La deuxième méthode utilisée par l’évaluation dynamique est la présentation d’indices gradués, du moins au plus aidant (graduated prompting). Ceci permet d’évaluer le nombre

d’indices dont l’enfant a besoin pour produire l’item cible. A titre d’illustration, dans le Scaffolding Scale of Stimulability (Glaspey & Stoel-Gammon, 2005), un enfant est incité à produire un phonème (consonnes et clusters) à l’intérieur d’un mot. Si le phonème est mal prononcé, l’expérimentateur présente une série d’indices gradués jusqu’à ce que l’enfant réussisse à produire le son correctement ou que l’expérimentateur réalise que le phonème est non stimulable chez l’enfant. Par exemple, l’expérimentateur peut d’abord expliquer à l’enfant comment placer les articulateurs, puis si l’enfant n’arrive toujours pas à produire le phonème cible, il lui donne un modèle verbal. Le modèle verbal est également composé de plusieurs étapes : segmentation, prolongation du phonème, production du son en même temps que l’enfant et manipulation des articulateurs ou représentation tactile du son.

• L’expérience d’apprentissage médiatisée

Enfin, la troisième méthode utilisée en évaluation dynamique est l’expérience d’apprentissage médiatisée (MLE) qui consiste à attirer l’attention de l’enfant sur les stimuli pertinents et à faciliter le transfert et la généralisation des compétences apprises à de nouvelles tâches. Il y a une interaction entre l’expérimentateur et l’enfant pendant l’évaluation afin d’aider l’enfant à prendre conscience de ce qu’il est en train de faire. La MLE est composée de quatre caractéristiques :

- Le sens : l’expérimentateur explicite la signification de l’activité à l’enfant et l’aide à comprendre pourquoi il se trouve dans une situation d’apprentissage ;

- L’intentionnalité : l’évaluateur explicite l’objectif de l’apprentissage ;

- La transcendance : l’expérimentateur rend explicite le lien entre l’activité faite et les expériences vécues par l’enfant ;

- Le sentiment de compétence : l’évaluateur donne un feedback à l’enfant et le félicite.

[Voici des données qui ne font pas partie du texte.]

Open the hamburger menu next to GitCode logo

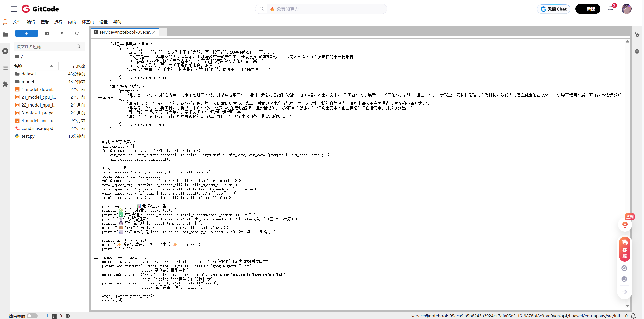point(14,9)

Dans une étude sur les compétences d’apprentissage de mots (Kapantzoglou et al., 2011), l’expérimentateur explique ainsi l’objectif de l’activité (sens), fait un lien entre l’activité et les expériences de l’enfant qui ont lieu dans sa vie quotidienne (transcendance) et à la fin de l’évaluation, souligne le changement positif que cette activité permet (sentiment de compétence).

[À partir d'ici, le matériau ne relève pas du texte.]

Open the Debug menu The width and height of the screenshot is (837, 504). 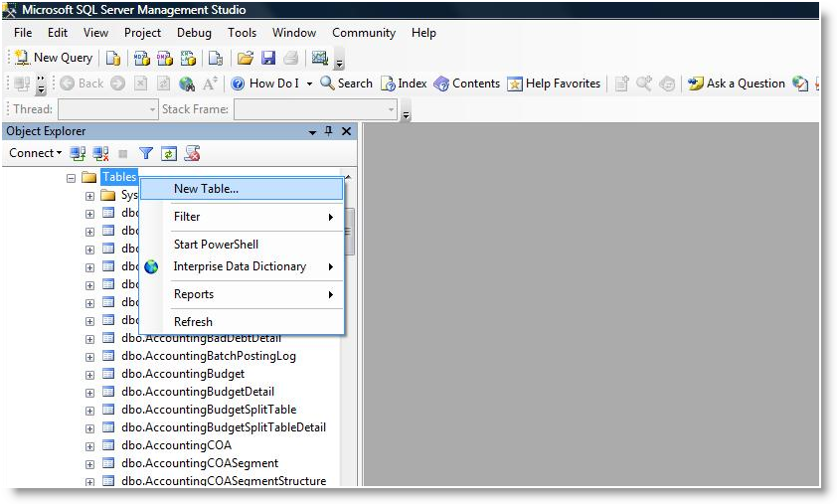[x=194, y=33]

1.2.4 Echelle de modifiability

Lors de l’évaluation dynamique, en plus de l’utilisation d’une ou de plusieurs méthodes mentionnées ci-dessus, certains auteurs utilisent une échelle de modifiability : la Learning Strategies Checklist (Lidz, 1991 ; Peña, 2000). Cette échelle évalue les différents comportements de l’enfant dans une situation d’apprentissage pendant la tâche d’évaluation dynamique du langage ainsi que le niveau d’effort requis par l’examinateur (De Lamo White

& Jin, 2011). Selon Peña (2000), il existe un lien entre le score de modifiability et les capacités langagières de l’enfant. En effet, les enfants qui ont des capacités langagières plus faibles présentent des difficultés plus importantes, en comparaison aux enfants à développement typique à, par exemple, transférer ce qu’ils ont appris.